Can you do everything with a GUI that you can on a command line? Yeah probably, if the developer is at all the features properly. Can you automate it easily? No not at all. So the more you do something the more you tend to want to deal with the vocabulary of the command line because it’s more expressive and allows for automation.
Depends on what system you’re running, and especially what task you’re doing. Trying to operate firewall rules via CLI is an exercise in self-inflicted pain, as is trying to set a complex cron schedule without a handy calculator.
Documentation too. Frontends change all the time, but CLI tools usually don’t, so you can usually rely on old documentation. But have you ever tried googling how to do something in MS office, found and article from half a year ago and found that none of the things it mentions exist anymore? It’s ridiculous how much time people waste trying to figure out stuff multiple times because it changes so much.

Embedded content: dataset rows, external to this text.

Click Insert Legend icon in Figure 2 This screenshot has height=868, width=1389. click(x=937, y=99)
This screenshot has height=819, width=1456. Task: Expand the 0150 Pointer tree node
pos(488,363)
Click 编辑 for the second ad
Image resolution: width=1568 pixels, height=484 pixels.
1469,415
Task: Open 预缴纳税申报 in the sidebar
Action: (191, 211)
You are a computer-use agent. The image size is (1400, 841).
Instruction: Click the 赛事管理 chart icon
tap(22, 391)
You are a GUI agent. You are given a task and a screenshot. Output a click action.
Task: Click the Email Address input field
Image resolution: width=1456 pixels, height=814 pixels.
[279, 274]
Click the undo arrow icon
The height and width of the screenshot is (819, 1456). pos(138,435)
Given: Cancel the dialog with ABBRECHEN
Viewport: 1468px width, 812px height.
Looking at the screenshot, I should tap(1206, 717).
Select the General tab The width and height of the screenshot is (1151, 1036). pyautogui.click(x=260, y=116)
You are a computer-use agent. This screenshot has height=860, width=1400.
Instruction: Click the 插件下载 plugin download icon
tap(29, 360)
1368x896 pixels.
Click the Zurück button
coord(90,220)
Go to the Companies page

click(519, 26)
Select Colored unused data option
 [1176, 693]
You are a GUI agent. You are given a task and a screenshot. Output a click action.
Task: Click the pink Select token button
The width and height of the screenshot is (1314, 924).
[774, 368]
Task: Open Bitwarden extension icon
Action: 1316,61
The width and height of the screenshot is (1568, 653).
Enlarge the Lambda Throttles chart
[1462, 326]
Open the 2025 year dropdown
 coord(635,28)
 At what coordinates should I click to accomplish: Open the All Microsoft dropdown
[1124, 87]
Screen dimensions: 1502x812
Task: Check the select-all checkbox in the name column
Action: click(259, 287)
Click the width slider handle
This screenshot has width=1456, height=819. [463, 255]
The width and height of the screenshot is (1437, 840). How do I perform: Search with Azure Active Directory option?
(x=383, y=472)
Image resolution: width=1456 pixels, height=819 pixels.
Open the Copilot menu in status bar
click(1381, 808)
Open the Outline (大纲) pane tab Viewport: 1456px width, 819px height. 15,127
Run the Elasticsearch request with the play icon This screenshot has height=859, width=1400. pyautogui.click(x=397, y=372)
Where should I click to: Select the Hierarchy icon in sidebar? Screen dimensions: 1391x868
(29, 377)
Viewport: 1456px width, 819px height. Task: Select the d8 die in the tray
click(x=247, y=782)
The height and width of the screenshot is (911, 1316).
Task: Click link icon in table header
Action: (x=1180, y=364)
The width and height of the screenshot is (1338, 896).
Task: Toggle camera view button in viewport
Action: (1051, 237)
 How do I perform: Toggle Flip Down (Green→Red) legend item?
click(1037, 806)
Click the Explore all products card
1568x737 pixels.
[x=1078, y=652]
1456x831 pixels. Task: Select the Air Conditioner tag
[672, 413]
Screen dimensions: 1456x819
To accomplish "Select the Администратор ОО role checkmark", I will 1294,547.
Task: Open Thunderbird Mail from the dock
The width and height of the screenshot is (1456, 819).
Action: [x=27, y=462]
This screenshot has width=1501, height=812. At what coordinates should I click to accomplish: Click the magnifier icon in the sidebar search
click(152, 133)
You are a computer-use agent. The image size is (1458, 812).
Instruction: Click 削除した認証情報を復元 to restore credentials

CLI debuggers can’t hold a candle to the Visual Studio debugger. This is generally not something you automate, and I haven’t met many engineers that know gdb well. But pretty much anyone can use VS debugger.
NPM ruin dev is a new advanced feature that endorses opinionated “extreme programming” techniques. First it gets to work rebuilding node_modules, but with all the least compatible module versions in order to accelerate testing. It also minifies your .js code in place, to save you some CPU cycles later. Lastly, it squashes your entire git history on all branches, to save space.